CHROMA: Consistent Harmonization of Multi-View Appearance via Bilateral Grid Prediction

TL;DR

CHROMA tackles photometric inconsistencies across multi-view captures that hinder robust 3D reconstruction and novel view synthesis. It introduces a feed-forward transformer that predicts per-view 3D bilateral grids and confidence maps to harmonize appearances with a chosen reference frame, enabling cross-view consistency without scene-specific optimization. The method leverages a reference-frame selection strategy, synthetic paired data plus self-supervised training via a 3D foundation model, and a multi-view bilateral-grid architecture that supports efficient real-time processing of hundreds of frames. Empirically, CHROMA matches or surpasses scene-specific appearance-embedding approaches in reconstruction quality while reducing training time and enabling scalable, cross-scene generalization for large-scale 3D pipelines.

Abstract

Modern camera pipelines apply extensive on-device processing, such as exposure adjustment, white balance, and color correction, which, while beneficial individually, often introduce photometric inconsistencies across views. These appearance variations violate multi-view consistency and degrade novel view synthesis. Joint optimization of scene-specific representations and per-image appearance embeddings has been proposed to address this issue, but with increased computational complexity and slower training. In this work, we propose a generalizable, feed-forward approach that predicts spatially adaptive bilateral grids to correct photometric variations in a multi-view consistent manner. Our model processes hundreds of frames in a single step, enabling efficient large-scale harmonization, and seamlessly integrates into downstream 3D reconstruction models, providing cross-scene generalization without requiring scene-specific retraining. To overcome the lack of paired data, we employ a hybrid self-supervised rendering loss leveraging 3D foundation models, improving generalization to real-world variations. Extensive experiments show that our approach outperforms or matches the reconstruction quality of existing scene-specific optimization methods with appearance modeling, without significantly affecting the training time of baseline 3D models.

Figures (4)

• Figure 1: (a) Input views with inconsistent appearance; (b) input views harmonized by our model; (c) novel view renderings of 3DGS fitted to inconsistent input views and ones corrected by our model; (d) comparison with 3DGS-based appearance embedding methods on varying exposure dataset.
• Figure 2: Architecture Overview. Our model first patchifies the reference frame $\mathbf{I}_\textit{ref}$ and $N$ input multi-view source images $\{\mathbf{I}_i\}^N_{i=1}$ into tokens.
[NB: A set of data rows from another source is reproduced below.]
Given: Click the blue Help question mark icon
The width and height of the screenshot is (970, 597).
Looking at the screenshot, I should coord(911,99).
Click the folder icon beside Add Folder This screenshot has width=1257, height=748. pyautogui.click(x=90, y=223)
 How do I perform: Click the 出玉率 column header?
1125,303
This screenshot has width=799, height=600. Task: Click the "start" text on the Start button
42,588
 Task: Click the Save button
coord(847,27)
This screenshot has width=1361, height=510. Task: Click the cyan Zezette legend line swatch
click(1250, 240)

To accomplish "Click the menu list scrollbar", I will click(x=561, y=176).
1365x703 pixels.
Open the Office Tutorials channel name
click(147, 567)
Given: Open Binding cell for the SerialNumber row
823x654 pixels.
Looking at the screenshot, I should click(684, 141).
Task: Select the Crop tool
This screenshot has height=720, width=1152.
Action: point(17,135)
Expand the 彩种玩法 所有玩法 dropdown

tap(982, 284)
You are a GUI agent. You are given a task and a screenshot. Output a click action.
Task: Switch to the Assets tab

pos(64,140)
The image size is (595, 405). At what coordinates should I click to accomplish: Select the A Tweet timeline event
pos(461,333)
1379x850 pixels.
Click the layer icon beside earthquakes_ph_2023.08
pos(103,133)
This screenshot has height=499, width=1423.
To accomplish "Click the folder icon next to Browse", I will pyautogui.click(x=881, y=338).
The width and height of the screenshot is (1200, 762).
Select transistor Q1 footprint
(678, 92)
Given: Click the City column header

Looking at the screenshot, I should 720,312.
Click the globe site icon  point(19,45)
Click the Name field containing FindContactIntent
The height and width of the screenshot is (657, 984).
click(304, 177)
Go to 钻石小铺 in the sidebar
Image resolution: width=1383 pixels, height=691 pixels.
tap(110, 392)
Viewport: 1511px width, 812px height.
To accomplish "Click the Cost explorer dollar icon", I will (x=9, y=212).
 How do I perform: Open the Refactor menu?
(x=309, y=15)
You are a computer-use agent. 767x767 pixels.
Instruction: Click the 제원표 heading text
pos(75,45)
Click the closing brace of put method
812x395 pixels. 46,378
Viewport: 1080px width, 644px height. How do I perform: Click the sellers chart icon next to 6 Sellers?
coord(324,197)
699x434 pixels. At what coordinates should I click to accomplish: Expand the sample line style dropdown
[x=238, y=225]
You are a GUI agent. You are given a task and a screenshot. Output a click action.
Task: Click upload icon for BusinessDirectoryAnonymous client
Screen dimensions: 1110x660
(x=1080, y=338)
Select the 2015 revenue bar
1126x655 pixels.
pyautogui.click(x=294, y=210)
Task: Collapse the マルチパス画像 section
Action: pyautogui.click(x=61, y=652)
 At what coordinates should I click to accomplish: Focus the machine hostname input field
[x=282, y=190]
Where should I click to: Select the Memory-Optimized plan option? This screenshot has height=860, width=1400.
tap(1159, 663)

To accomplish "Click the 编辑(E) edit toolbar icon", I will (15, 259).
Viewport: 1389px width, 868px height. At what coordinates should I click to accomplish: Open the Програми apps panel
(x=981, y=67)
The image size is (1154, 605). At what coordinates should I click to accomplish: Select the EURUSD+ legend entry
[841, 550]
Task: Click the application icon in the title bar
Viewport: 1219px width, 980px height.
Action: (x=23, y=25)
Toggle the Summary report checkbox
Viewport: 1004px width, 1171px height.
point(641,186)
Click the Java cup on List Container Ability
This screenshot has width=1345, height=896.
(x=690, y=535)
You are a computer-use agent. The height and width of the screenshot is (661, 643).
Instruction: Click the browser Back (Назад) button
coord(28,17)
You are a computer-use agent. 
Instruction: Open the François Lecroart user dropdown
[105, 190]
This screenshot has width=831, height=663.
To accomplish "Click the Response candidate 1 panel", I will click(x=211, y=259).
These are passed through the transformer encoder blocks comprising alternating frame-wise and global self-attention layers, repeated $3$ times. The decoder uses alternating frame-attention and cross-attention with the reference frame. A final grid prediction head predicts the image and confidence bilateral grids ($\mathbf{B}_i$ and $\mathbf{C}_i$), which are subsequently sliced to produce the corrected frames $\{{\mathbf{I}'_i}\}^N_{i=1}$ and confidence maps $\{\mathbf{C}'_i\}^N_{i=1}$. Based on our reference frame selection which chooses the frame with best photometric quality, we use the resulting harmonized images to train a wide range of 3D reconstruction models.
• Figure 3: 3D Foundation Model based Self-Supervised Loss Pipeline.
• Figure 4: Qualitative results grouped by dataset: DL3DV, LOM, and BilaRF.